→ Requirement
From the records below, output exactly the lines starting at the line with "Where should I click to: Open" and ending at the line with "You are a computer-use", both of them included, but no pictures.

→ Data extracted from a collection
####################

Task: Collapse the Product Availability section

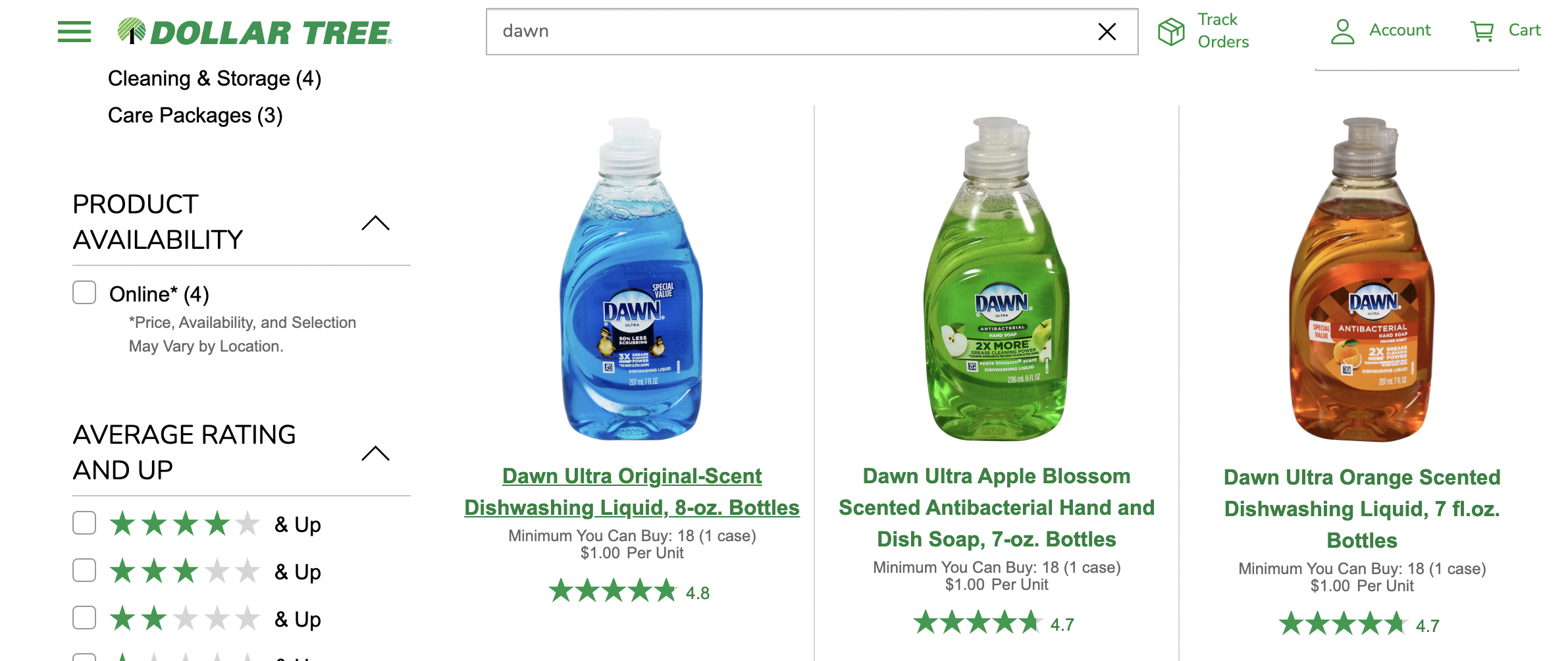Action: (x=375, y=223)
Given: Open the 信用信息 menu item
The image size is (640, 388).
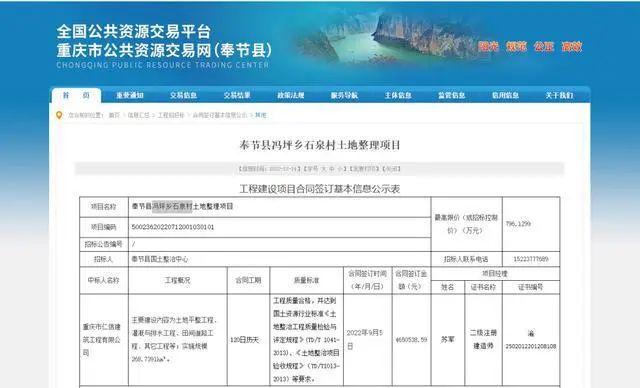Looking at the screenshot, I should [x=505, y=95].
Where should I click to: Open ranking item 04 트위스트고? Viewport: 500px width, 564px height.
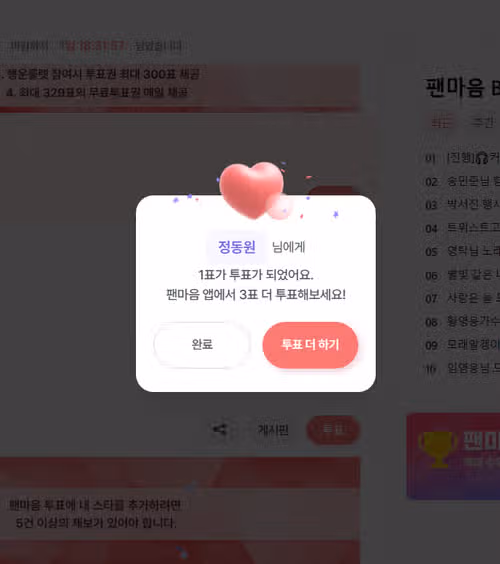pos(463,228)
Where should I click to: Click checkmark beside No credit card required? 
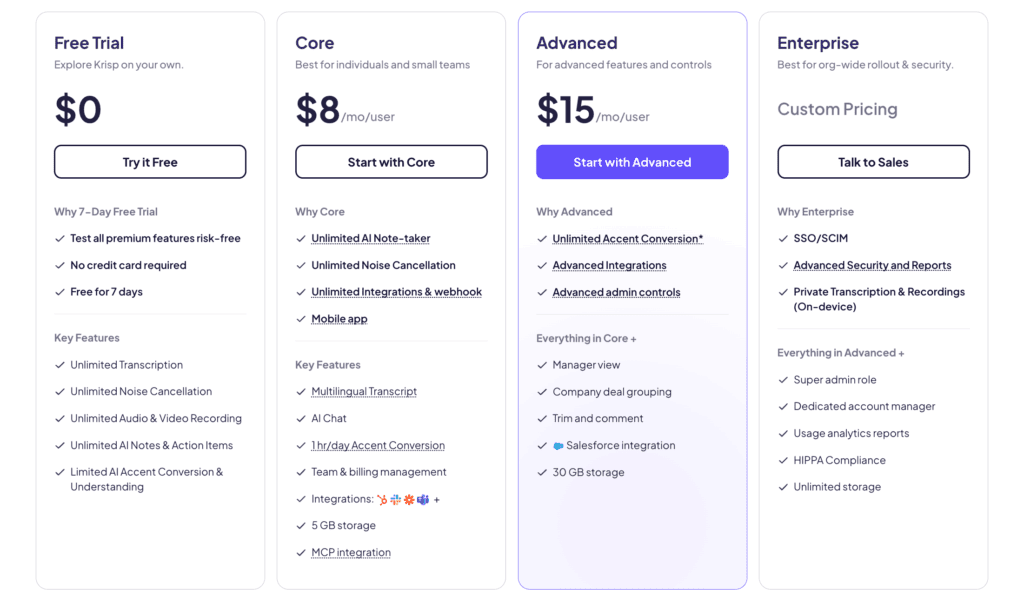pyautogui.click(x=60, y=266)
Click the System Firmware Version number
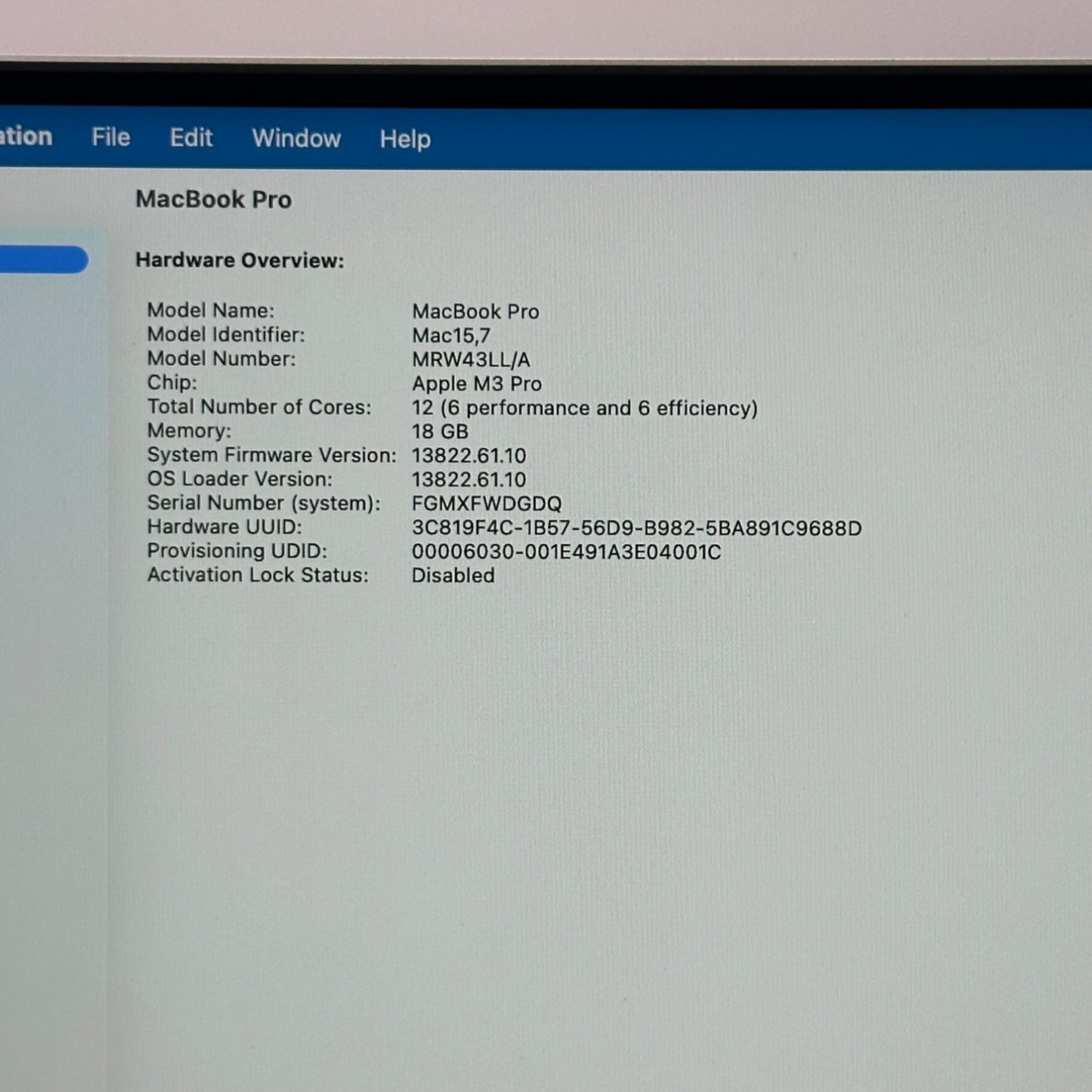Viewport: 1092px width, 1092px height. 469,456
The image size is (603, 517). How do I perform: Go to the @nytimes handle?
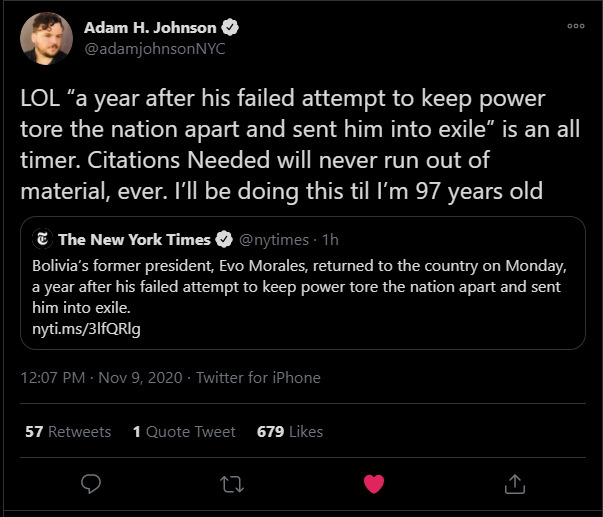(x=274, y=240)
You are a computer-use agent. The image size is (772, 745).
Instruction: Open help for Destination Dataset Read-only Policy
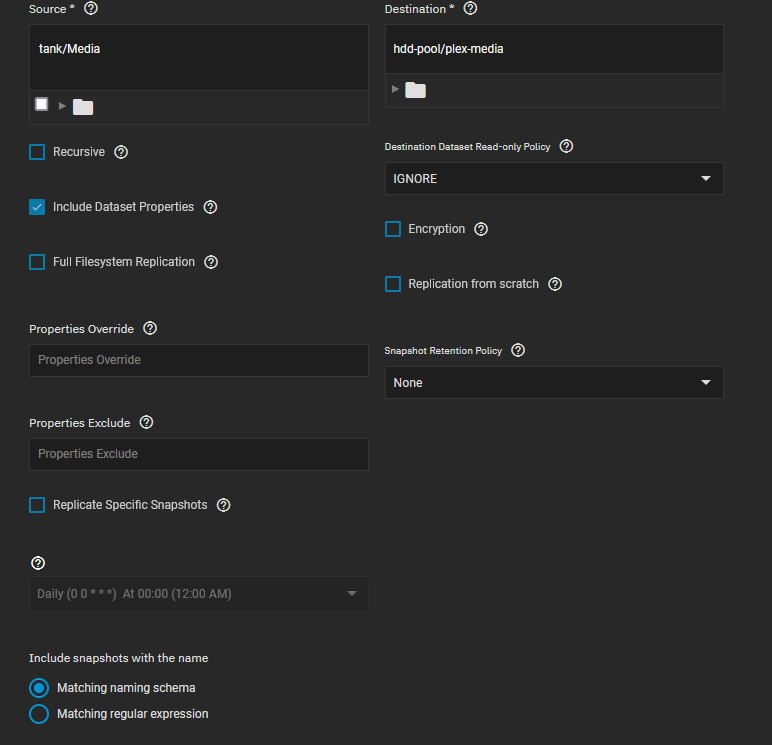pos(566,146)
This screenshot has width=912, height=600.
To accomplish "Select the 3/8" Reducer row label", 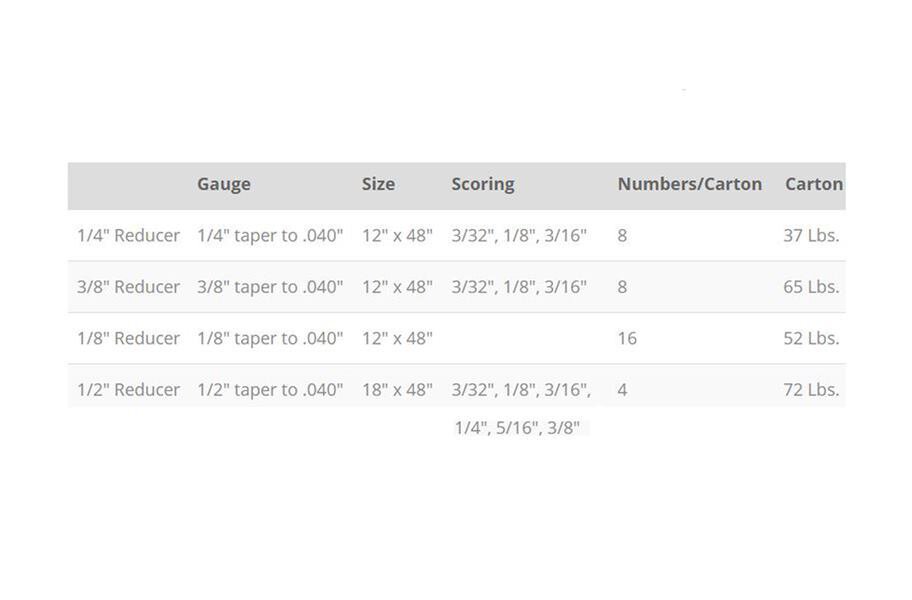I will coord(128,287).
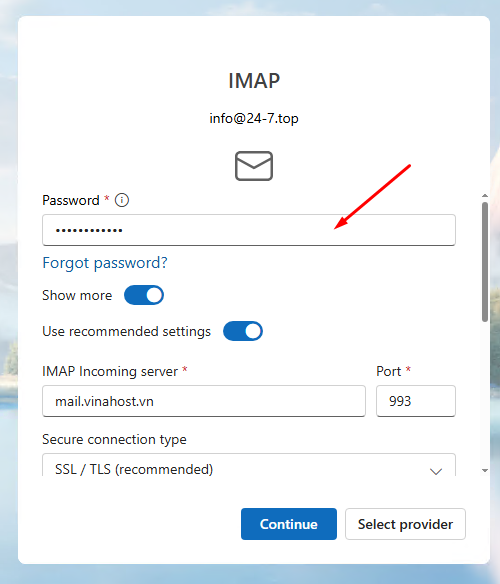Toggle the Show more switch
Image resolution: width=500 pixels, height=584 pixels.
click(x=144, y=295)
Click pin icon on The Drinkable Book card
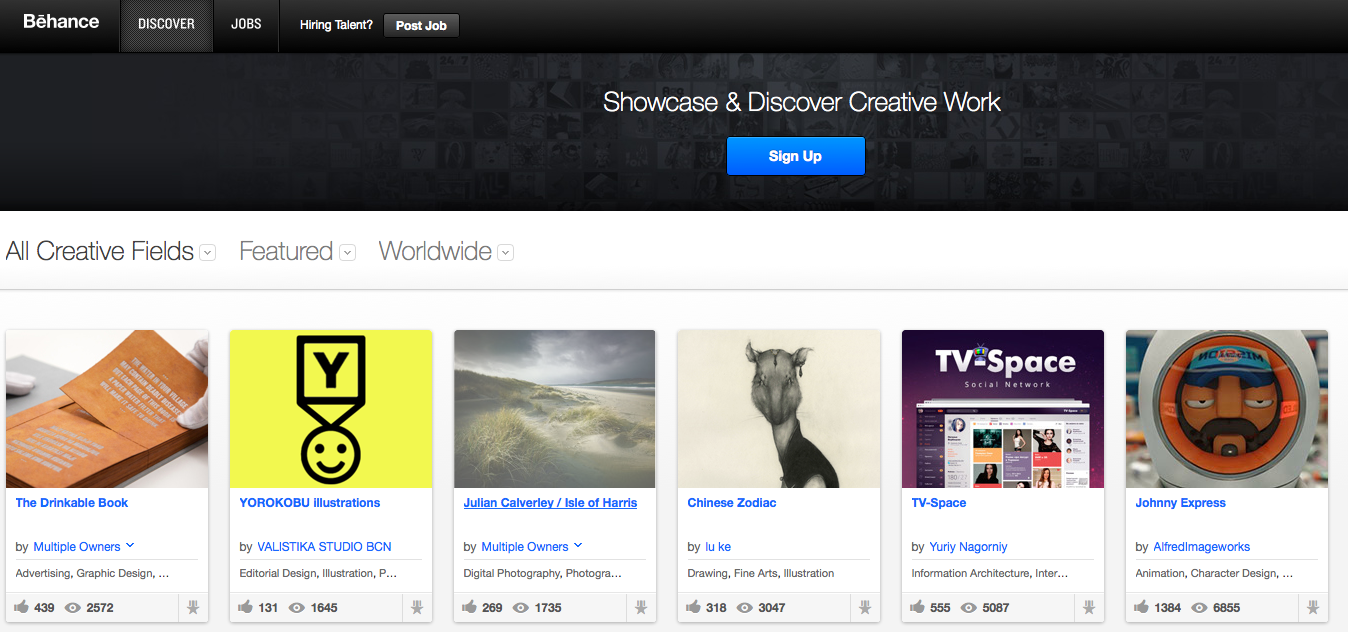1348x632 pixels. point(193,607)
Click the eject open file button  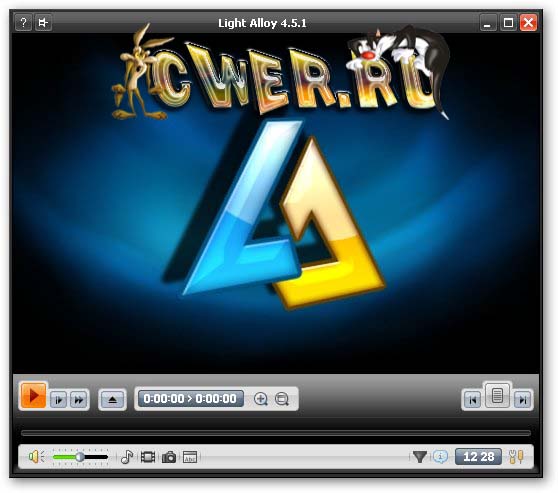click(x=112, y=399)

####################

→ Result of this task
Where should I click to: Open ranking item 04 트위스트고? Viewport: 500px width, 564px height.
pos(463,228)
Where should I click to: Click checkmark beside No credit card required? 
pyautogui.click(x=60, y=266)
Click the System Firmware Version number
Viewport: 1092px width, 1092px height. 469,456
The image size is (603, 517). How do I perform: Go to the @nytimes handle?
(x=274, y=240)
You are a computer-use agent. The image size is (772, 745).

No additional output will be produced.